Title:Local Isometric immersions of pseudo-spherical surfaces and evolution equations

Abstract:The class of differential equations describing pseudo-spherical surfaces, first introduced by Chern and Tenenblat [3], is characterized by the property that to each solution of a differential equation, within the class, there corresponds a 2-dimensional Riemannian metric of curvature equal to $-1$. The class of differential equations describing pseudo-spherical surfaces carries close ties to the property of complete integrability, as manifested by the existence of infinite hierarchies of conservation laws and associated linear problems. As such, it contains many important known examples of integrable equations, like the sine-Gordon, Liouville and KdV equations. It also gives rise to many new families of integrable equations. The question we address in this paper concerns the local isometric immersion of pseudo-spherical surfaces in ${\bf E}^{3}$ from the perspective of the differential equations that give rise to the metrics. Indeed, a classical theorem in the differential geometry of surfaces states that any pseudo-spherical surface can be locally isometrically immersed in ${\bf E}^{3}$. In the case of the sine-Gordon equation, one can derive an expression for the second fundamental form of the immersion that depends only on a jet of finite order of the solution of the pde.
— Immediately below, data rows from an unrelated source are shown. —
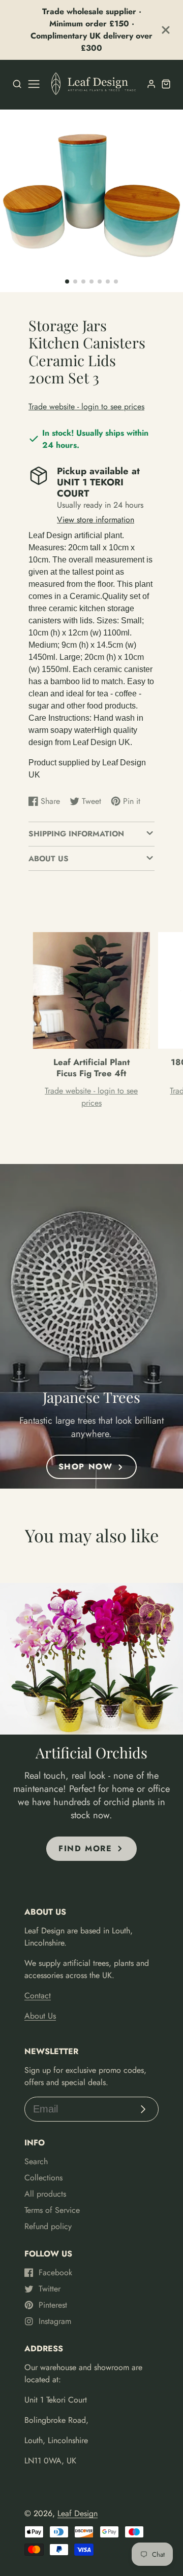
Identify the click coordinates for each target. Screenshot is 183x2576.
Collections (43, 2177)
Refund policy (48, 2226)
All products (45, 2194)
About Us (40, 2016)
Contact (37, 1995)
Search (36, 2161)
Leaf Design (77, 2513)
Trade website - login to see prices (86, 406)
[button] (67, 281)
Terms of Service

A natural question is to know if this remarkable property extends to equations other than the sine-Gordon equation within the class of differential equations describing pseudo-spherical surfaces. In an earlier paper [11], we have shown that this property fails to hold for all other second order equations, except for those belonging to a very special class of evolution equations. In the present paper, we consider a class of evolution equations for $u(x,t)$ of order $k\geq 3$ describing pseudo-spherical surfaces. We show that whenever an isometric immersion in ${\bf E}^3$ exists, depending on a jet of finite order of $u$, then the coefficients of the second fundamental forms are functions of the independent variables $x$ and $t$ only.